On Seg, 27 Dez 2010, Stan Hoeppner wrote:
I built my folks a new PC last year (Athlon II X2 Rigor 2.8 w/ ATI north
bridge video) and got them a 24" Asus widescreen LCD to go with it. Dad
is 73 Mom is 68. Dad wears trifocals and Mom bifocals. No matter what
font size (WinXP) I selected, the native 1920x1080 panel res just didn't
work for them although it was perfect for me. I ended up setting the
res at 1280x720 with small fonts. It's not as sharp (to me) but perfect
for them, and they can't fathom how they got along with a 17" MAG CRT
for for the 5 prior years. Dad no longer has to lean forward and tilt
his head back simultaneously.
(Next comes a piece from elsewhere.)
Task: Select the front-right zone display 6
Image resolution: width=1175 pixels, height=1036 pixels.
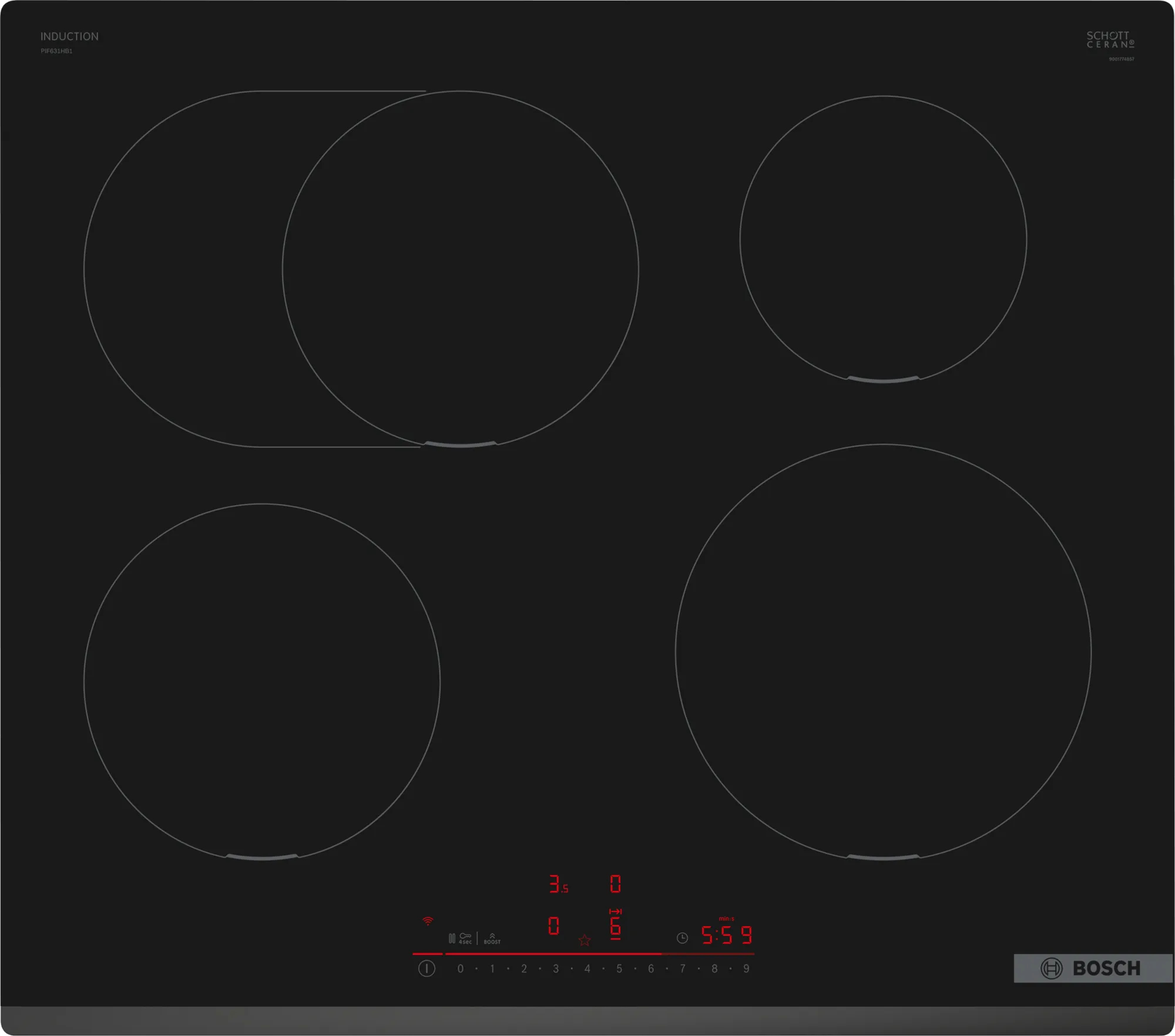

I'm surprised the old 17" CRT didn't
cause a permanent craning of his neck.
Windows (at least XP, I'm not sure if Vista/7 changed that) suck a lot
in this regard (and others too, but I digress). Linux does much better.
I don't know how exactly it is done, but Linux takes into account the
actual size of the display (which is reported along its supported
resolutions) and not only the resolution to determine font sizes (and
maybe icon sizes or other dimensions of the visual UI, but I have not
experimented with that). So you get reasonably easy to read (for
people with good eyesight, at least) fonts at all displays, at all
resolutions. Under WinXP, if you use a high resolution, you get tiny
fonts.
--
Talk is cheap because supply always exceeds demand.